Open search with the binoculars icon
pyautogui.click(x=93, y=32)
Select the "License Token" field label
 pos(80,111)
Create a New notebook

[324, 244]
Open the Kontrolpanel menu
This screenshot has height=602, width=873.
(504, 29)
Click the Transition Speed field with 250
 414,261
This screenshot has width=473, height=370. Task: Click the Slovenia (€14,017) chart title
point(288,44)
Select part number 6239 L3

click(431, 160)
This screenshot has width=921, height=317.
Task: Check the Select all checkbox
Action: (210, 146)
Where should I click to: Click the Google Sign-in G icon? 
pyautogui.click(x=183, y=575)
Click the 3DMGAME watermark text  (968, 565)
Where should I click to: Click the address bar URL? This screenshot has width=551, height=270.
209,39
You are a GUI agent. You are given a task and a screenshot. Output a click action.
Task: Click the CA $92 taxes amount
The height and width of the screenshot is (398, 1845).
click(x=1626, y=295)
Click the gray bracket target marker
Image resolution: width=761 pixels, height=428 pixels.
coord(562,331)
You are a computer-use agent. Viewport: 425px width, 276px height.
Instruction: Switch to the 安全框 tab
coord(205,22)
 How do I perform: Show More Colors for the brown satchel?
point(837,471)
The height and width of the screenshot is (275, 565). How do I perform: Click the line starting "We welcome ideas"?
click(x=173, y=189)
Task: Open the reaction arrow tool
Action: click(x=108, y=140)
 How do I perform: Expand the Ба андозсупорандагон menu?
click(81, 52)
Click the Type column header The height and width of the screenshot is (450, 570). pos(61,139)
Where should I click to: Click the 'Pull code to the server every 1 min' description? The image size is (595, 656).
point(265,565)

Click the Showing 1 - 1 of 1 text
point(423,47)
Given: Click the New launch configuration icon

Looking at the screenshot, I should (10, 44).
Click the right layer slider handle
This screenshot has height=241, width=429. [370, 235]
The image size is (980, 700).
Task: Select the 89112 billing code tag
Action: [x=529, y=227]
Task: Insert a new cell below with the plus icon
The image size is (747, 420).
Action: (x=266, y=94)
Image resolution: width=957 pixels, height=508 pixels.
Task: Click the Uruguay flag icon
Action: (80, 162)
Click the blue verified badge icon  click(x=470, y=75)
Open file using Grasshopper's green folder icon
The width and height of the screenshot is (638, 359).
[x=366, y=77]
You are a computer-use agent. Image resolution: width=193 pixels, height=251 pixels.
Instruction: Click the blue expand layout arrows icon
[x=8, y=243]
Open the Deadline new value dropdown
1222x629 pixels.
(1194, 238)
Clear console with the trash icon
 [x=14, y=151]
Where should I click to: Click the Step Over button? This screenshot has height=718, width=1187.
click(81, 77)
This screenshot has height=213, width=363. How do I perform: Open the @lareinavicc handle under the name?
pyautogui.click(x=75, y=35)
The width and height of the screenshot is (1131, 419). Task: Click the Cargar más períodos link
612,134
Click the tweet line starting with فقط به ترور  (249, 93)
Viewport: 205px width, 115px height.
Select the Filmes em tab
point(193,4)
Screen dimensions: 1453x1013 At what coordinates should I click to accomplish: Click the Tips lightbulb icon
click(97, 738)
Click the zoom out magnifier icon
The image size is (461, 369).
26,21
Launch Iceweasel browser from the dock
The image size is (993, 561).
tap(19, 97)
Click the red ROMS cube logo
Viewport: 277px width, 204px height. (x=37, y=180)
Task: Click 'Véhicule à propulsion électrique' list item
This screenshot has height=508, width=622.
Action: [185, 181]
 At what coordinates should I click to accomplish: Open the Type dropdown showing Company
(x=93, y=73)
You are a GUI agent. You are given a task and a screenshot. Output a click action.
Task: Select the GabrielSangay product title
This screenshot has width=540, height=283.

# Task
Here the job is to restate all of the data word for word.

# Completed exercise
Open search with the binoculars icon
pyautogui.click(x=93, y=32)
Select the "License Token" field label
 pos(80,111)
Create a New notebook

[324, 244]
Open the Kontrolpanel menu
This screenshot has height=602, width=873.
(504, 29)
Click the Transition Speed field with 250
 414,261
This screenshot has width=473, height=370. Task: Click the Slovenia (€14,017) chart title
point(288,44)
Select part number 6239 L3

click(431, 160)
This screenshot has width=921, height=317.
Task: Check the Select all checkbox
Action: (210, 146)
Where should I click to: Click the Google Sign-in G icon? 
pyautogui.click(x=183, y=575)
Click the 3DMGAME watermark text  (968, 565)
Where should I click to: Click the address bar URL? This screenshot has width=551, height=270.
209,39
You are a GUI agent. You are given a task and a screenshot. Output a click action.
Task: Click the CA $92 taxes amount
The height and width of the screenshot is (398, 1845).
click(x=1626, y=295)
Click the gray bracket target marker
Image resolution: width=761 pixels, height=428 pixels.
coord(562,331)
You are a computer-use agent. Viewport: 425px width, 276px height.
Instruction: Switch to the 安全框 tab
coord(205,22)
 How do I perform: Show More Colors for the brown satchel?
point(837,471)
The height and width of the screenshot is (275, 565). How do I perform: Click the line starting "We welcome ideas"?
click(x=173, y=189)
Task: Open the reaction arrow tool
Action: click(x=108, y=140)
 How do I perform: Expand the Ба андозсупорандагон menu?
click(81, 52)
Click the Type column header The height and width of the screenshot is (450, 570). pos(61,139)
Where should I click to: Click the 'Pull code to the server every 1 min' description? The image size is (595, 656).
point(265,565)

Click the Showing 1 - 1 of 1 text
point(423,47)
Given: Click the New launch configuration icon

Looking at the screenshot, I should (10, 44).
Click the right layer slider handle
This screenshot has height=241, width=429. [370, 235]
The image size is (980, 700).
Task: Select the 89112 billing code tag
Action: [x=529, y=227]
Task: Insert a new cell below with the plus icon
The image size is (747, 420).
Action: (x=266, y=94)
Image resolution: width=957 pixels, height=508 pixels.
Task: Click the Uruguay flag icon
Action: (80, 162)
Click the blue verified badge icon  click(x=470, y=75)
Open file using Grasshopper's green folder icon
The width and height of the screenshot is (638, 359).
[x=366, y=77]
You are a computer-use agent. Image resolution: width=193 pixels, height=251 pixels.
Instruction: Click the blue expand layout arrows icon
[x=8, y=243]
Open the Deadline new value dropdown
1222x629 pixels.
(1194, 238)
Clear console with the trash icon
 [x=14, y=151]
Where should I click to: Click the Step Over button? This screenshot has height=718, width=1187.
click(81, 77)
This screenshot has height=213, width=363. How do I perform: Open the @lareinavicc handle under the name?
pyautogui.click(x=75, y=35)
The width and height of the screenshot is (1131, 419). Task: Click the Cargar más períodos link
612,134
Click the tweet line starting with فقط به ترور  (249, 93)
Viewport: 205px width, 115px height.
Select the Filmes em tab
point(193,4)
Screen dimensions: 1453x1013 At what coordinates should I click to accomplish: Click the Tips lightbulb icon
click(97, 738)
Click the zoom out magnifier icon
The image size is (461, 369).
26,21
Launch Iceweasel browser from the dock
The image size is (993, 561).
tap(19, 97)
Click the red ROMS cube logo
Viewport: 277px width, 204px height. (x=37, y=180)
Task: Click 'Véhicule à propulsion électrique' list item
This screenshot has height=508, width=622.
Action: [185, 181]
 At what coordinates should I click to accomplish: Open the Type dropdown showing Company
(x=93, y=73)
You are a GUI agent. You are given a task and a screenshot. Output a click action.
Task: Select the GabrielSangay product title
This screenshot has width=540, height=283.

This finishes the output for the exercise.